- _Supplied data_
[Start of section]

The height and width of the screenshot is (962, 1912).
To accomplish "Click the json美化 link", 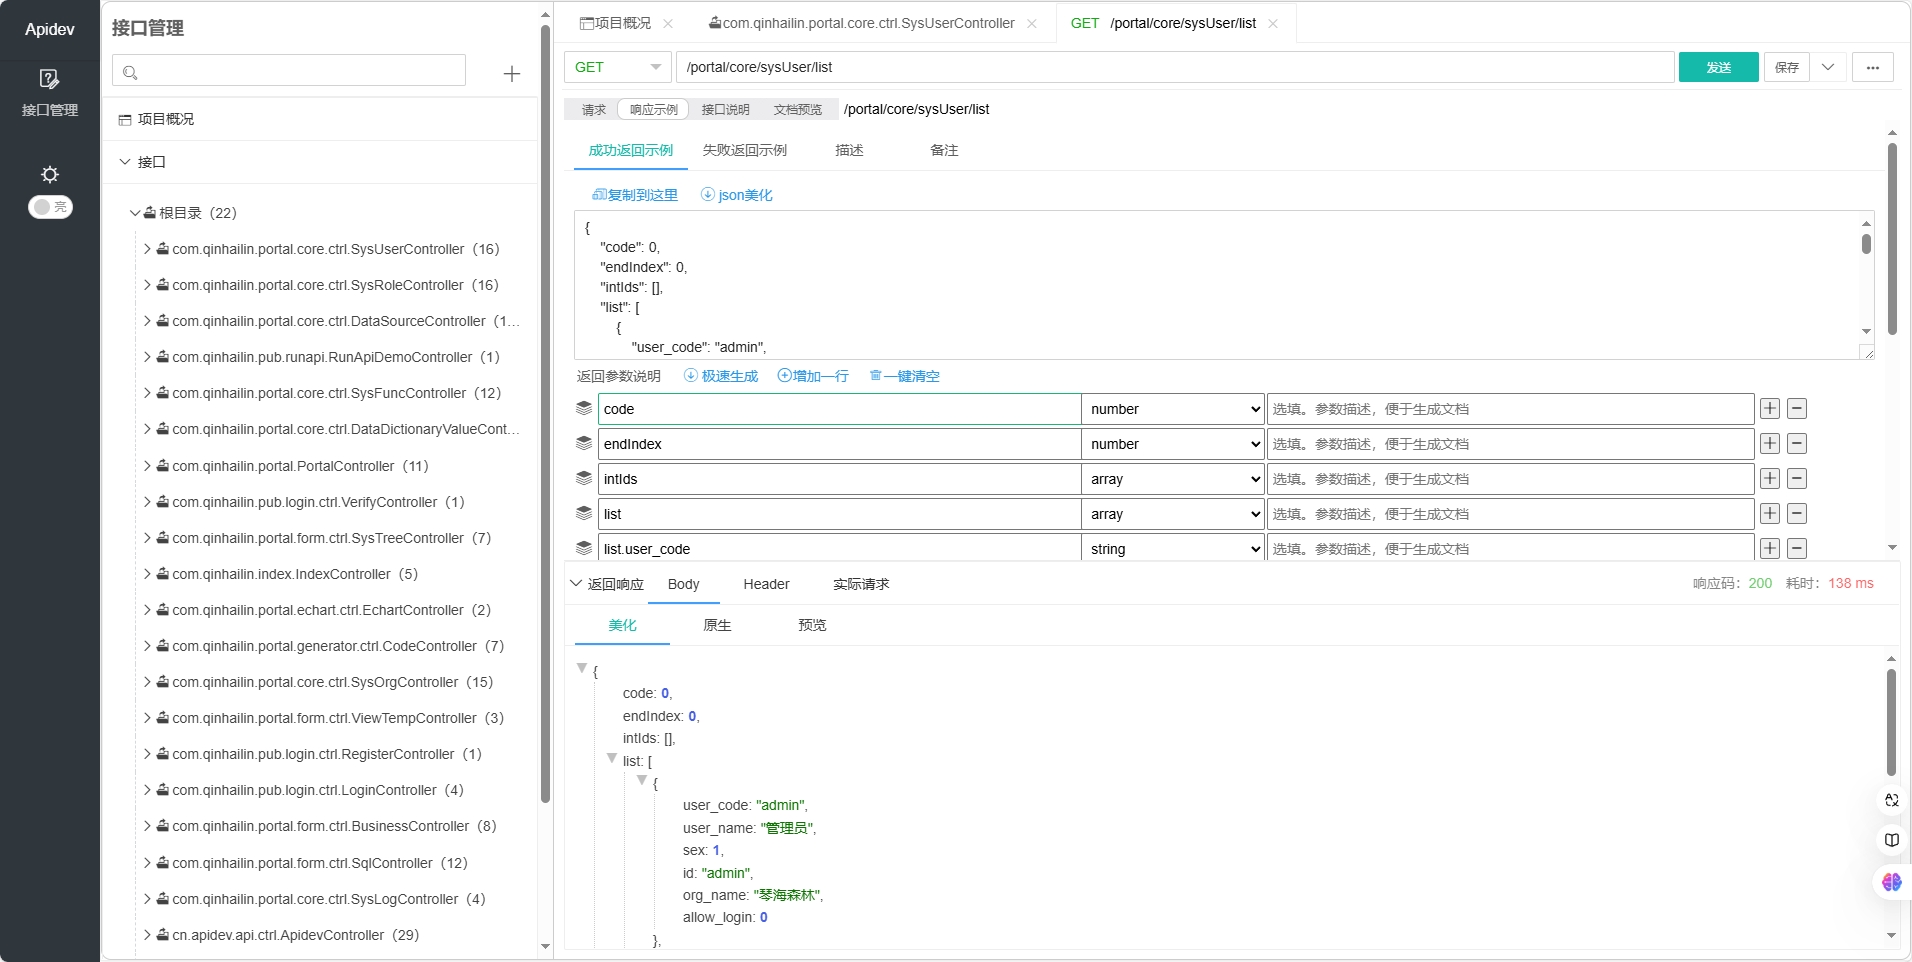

[End of section]
[Start of section]

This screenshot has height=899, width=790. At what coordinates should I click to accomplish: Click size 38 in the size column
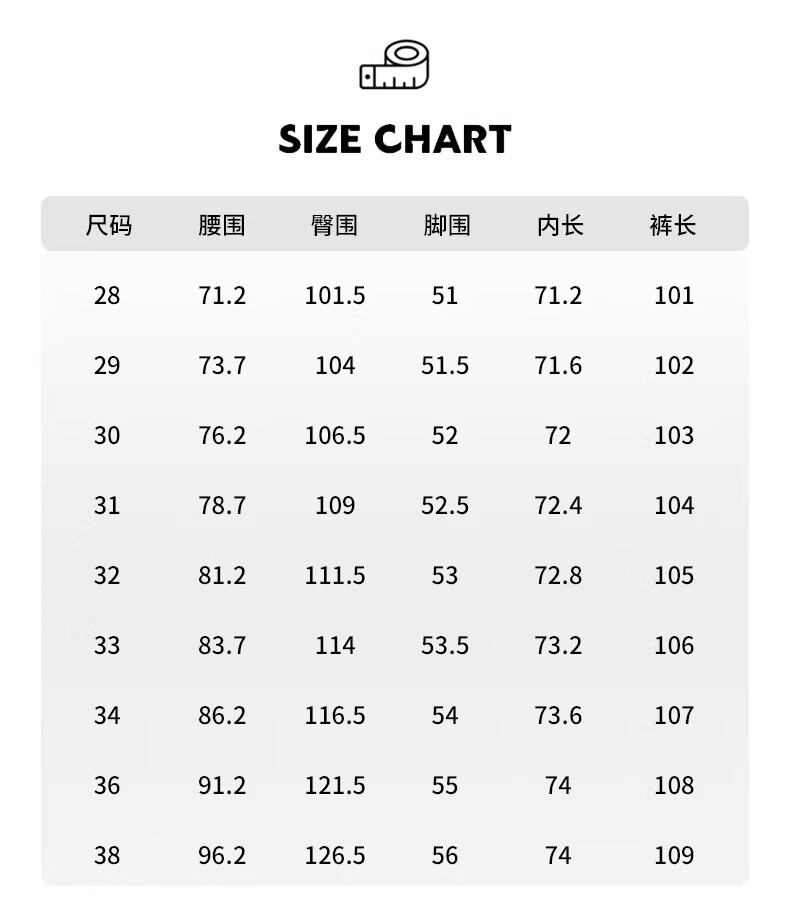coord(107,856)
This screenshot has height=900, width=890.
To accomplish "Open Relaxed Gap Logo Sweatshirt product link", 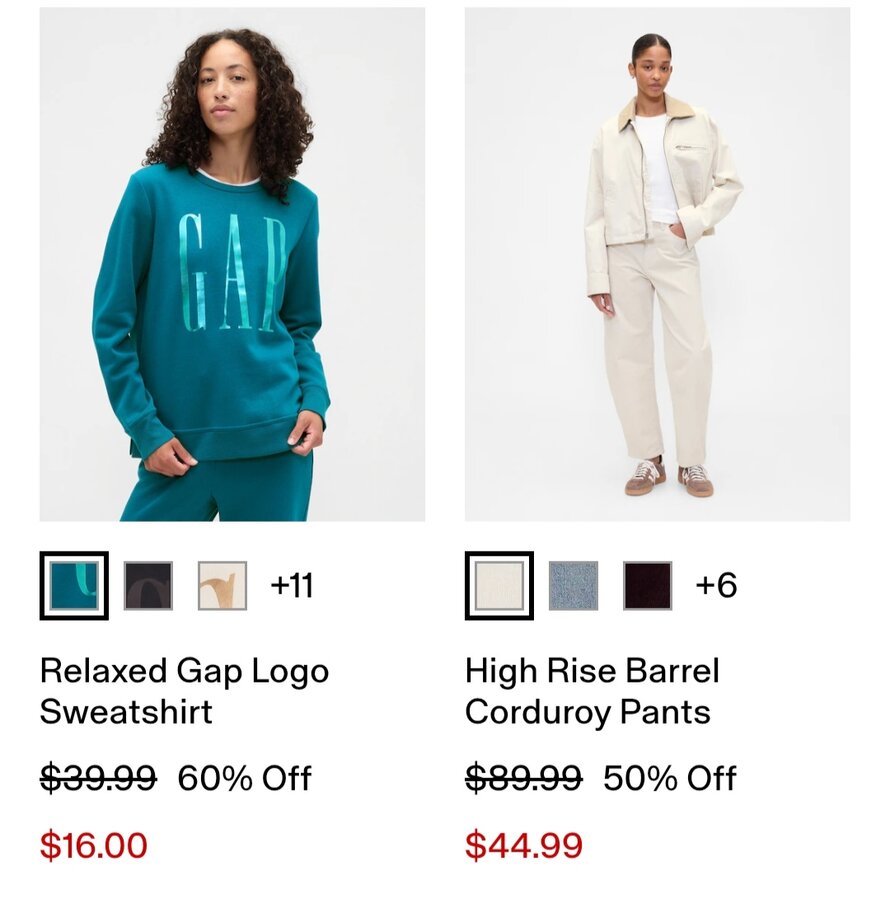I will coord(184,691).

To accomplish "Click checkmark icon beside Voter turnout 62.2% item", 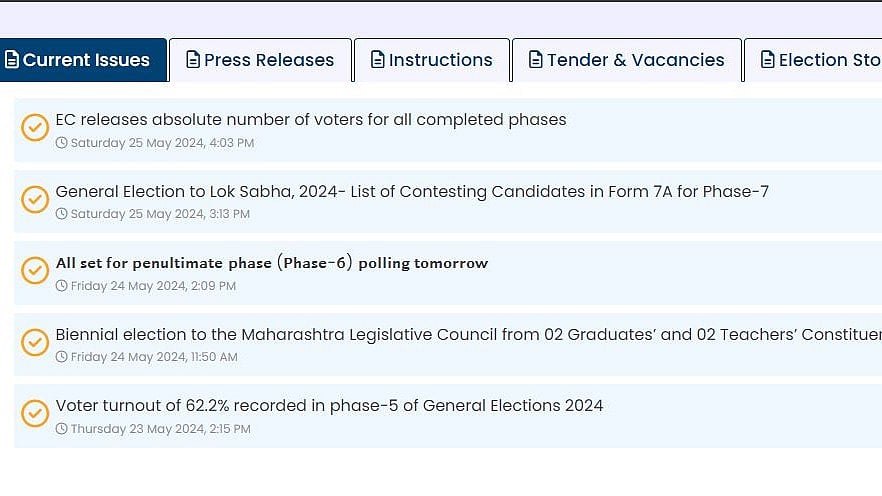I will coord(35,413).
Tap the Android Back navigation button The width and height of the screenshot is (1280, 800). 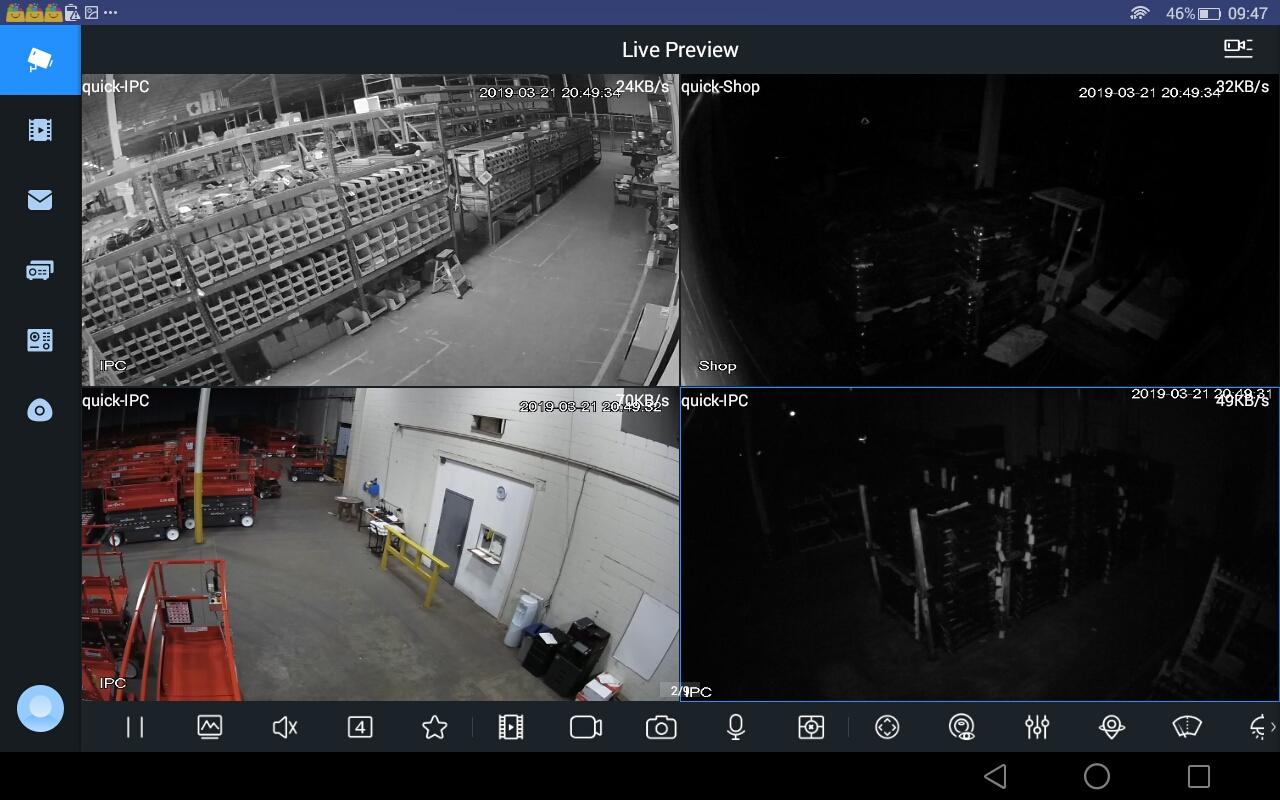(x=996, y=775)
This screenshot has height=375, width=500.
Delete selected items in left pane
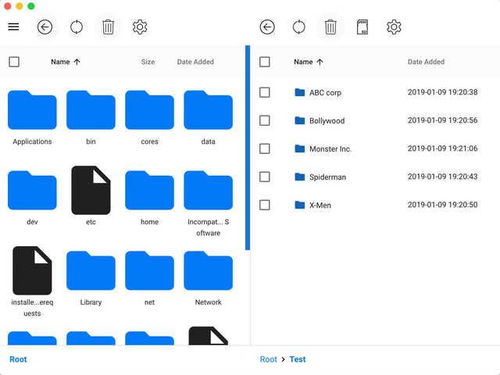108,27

[End of section]
[Start of section]

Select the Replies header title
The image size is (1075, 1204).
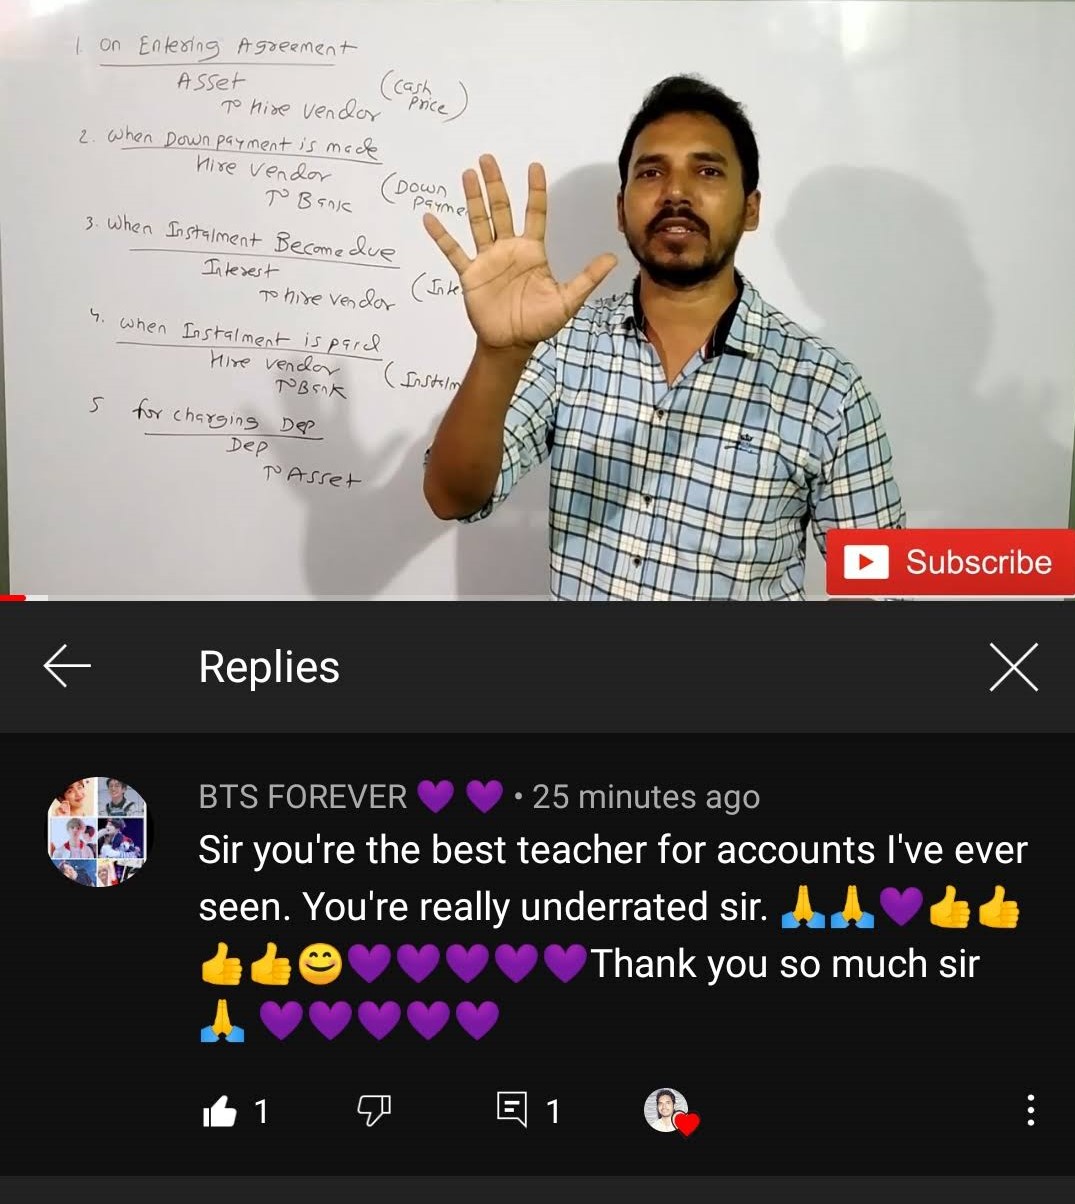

[End of section]

- _Task statement_
The answer is the run of lines above from the line containing "Select the Replies header title" through the line containing "The image size is (1075, 1204).", copied exactly and alone.

- _Result of the exercise_
Select the Replies header title
The image size is (1075, 1204).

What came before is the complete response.